Title: Temozolomide as a monotherapy for treatment of Glioblastoma Multiforme in elderly patients with poor performance status
Authors: Dr Amit Kichloo, Dr Rajan Yadav, Dr Sakina Mankada, Dr U.Surayanarayan
DOI: https://dx.doi.org/10.18535/jmscr/v7i4.96
Abstract
Introduction
Glioblastoma is the most aggressive and most common primary malignant brain tumor in elderly population. The median age of presentation is sixty four years. The frequency in age group of more than seventy years has increased over past decade and it is rising in developed countries. Age is the most important independent prognostic factor.
The standard treatment regimen for non elderly patients is maximal safe resection followed by six weeks of concurrent involved field radiotherapy with temozolomide followed by six month of adjuvant temozolomide. This chemo radiation regimen was first published as a prospective randomized trial by STUPP et al in 2005. The trial concluded an improvement in median overall survival of 2. 5 months over radiation alone but patients more than 70 years were excluded from the study & thus the treatment in this subgroup was less clear. Moreover the tolerability of combined temozolomide and radiation seems to be reduced in the elderly population but temozolomide alone has shown promising results. RT (Radiation Treatment) alone seems to be less effective in prolonging survival. the two major reasons may be either less effectivness against the tumor or more toxic to elderly patients because of limited cerebral reserve and more risk of cognitive side effect from cranial irradiation. Elderly patients are also more susceptible to RT induced leukoencephalopathy, brain atrophy and ultimately dementia due to presence of pre existing vascular changes.
In contrast to radiation, temozolomide can be started quickly after diagnosis even from a local hospital. Moreover outpatient treatment and shorter treatment duration could lessen the burden on medical resources and reduce the risk of treatment being withheld.

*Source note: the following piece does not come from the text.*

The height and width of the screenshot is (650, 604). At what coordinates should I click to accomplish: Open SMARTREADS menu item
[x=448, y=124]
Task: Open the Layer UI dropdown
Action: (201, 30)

Due to under representation of elderly patients with glioblastoma in clinical trials , there is a unsatisfactory data for treatment and they may be routinely undertreated to avoid toxicity given uncertain therapeutic efficacy from standard therapy .Thus we reviewed current literature on treatment of elderly patients with glioblastoma and emphasize the importance of temozolomide as a monotherapy in this population group.